Source Control Branching Strategy
We subscribe to the Feature-Branch workflow. This consists of a main branch and short-lived feature branches which are reviewed and merged using the Pull-Request mechanism.
BPMN
This article uses BPMN as a diagram standard. This is a standard for describing business processes in general. The notation is outside the scope of this article, however hopefully it's intuitive enough to get started without learning this in detail.
Main Branch Workflow
To give an example of BPMN in action, here is our abstract approach to all deployments regardless of tech-stack:
This is a simplified workflow to demonstrate they key stages involved in a typical CI/CD process. It's important to recognise that each step is it's own sub-workflow.
Validate Entry Criteria
Ensure the branch and files included in the change meet the requirements of this pipeline. Entry criteria could also cover include check against commit standards.
Execute Build
An abstract task to represent building an app. The implementation of this will be different for container-based workloads vs standalone. It will also vary depending on tech stack.
Run Integration Tests
Run integration tests against the build in the previous step. This can include unit tests. No external urls are used in this step. The execution will vary depending on which library used (Jest, Mocha, NUnit, MSTest etc).
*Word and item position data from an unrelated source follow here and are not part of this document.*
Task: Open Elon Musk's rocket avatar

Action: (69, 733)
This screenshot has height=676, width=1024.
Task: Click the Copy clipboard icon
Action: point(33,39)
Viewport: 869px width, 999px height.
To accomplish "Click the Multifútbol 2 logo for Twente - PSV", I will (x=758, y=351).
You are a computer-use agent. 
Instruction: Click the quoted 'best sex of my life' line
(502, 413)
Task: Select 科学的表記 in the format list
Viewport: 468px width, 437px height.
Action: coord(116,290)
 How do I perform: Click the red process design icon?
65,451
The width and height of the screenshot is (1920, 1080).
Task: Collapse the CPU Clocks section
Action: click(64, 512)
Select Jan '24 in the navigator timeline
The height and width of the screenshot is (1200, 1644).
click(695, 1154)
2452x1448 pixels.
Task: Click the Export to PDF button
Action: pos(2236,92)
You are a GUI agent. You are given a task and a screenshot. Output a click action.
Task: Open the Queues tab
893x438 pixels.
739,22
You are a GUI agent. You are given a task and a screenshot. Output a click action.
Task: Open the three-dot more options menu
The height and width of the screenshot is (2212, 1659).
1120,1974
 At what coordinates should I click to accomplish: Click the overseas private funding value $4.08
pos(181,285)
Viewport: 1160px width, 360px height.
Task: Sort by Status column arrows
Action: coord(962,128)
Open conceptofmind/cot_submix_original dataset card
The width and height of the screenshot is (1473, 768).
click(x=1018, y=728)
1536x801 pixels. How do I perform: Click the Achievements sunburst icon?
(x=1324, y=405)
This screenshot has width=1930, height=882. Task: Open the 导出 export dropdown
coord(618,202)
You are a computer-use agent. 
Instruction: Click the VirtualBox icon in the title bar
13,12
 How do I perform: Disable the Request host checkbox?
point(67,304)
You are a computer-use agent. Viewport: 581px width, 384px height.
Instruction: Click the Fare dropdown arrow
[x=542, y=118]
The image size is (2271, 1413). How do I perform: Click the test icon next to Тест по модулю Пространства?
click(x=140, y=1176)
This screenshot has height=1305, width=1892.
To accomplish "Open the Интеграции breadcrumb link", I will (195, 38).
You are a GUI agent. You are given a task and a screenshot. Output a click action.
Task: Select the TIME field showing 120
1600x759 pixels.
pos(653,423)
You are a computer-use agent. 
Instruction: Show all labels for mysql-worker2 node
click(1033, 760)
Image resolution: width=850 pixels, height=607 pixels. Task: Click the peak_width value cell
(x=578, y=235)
Provision Test Environment
Use Infrastructure as Code to provision a test environment. This step should also include validating Infrstructure as Code scripts. Implementation will vary depending on the tool of choice (Terraform, Bicep etc).
Deploy to Test Environment
Deploy the build to a test environment. This should be logically separate to the production environment with it's own URL. We will use this test environment to run automated tests.
Execute E2E Tests
We run E2E tests against the deployed site using the test URL. These tests should validate critical functionality work as expected, such as submitting a form, logging in and navigation.
Provision Production Environment
Using the same Infrastructure as Code scripts as the test environment we provision the production environment. This may already exist, but as IaC scripts should be idempotent we can run this script on every deploy. Environment variables for production should be in GitHub or an external config manager to support this environment.
Deploy to Production
We deploy the same build artifact as we deployed to test. This step may also define a progressive rollout strategy such as Red/Green or Canary Deployments. We might also run smoke tests at this stage.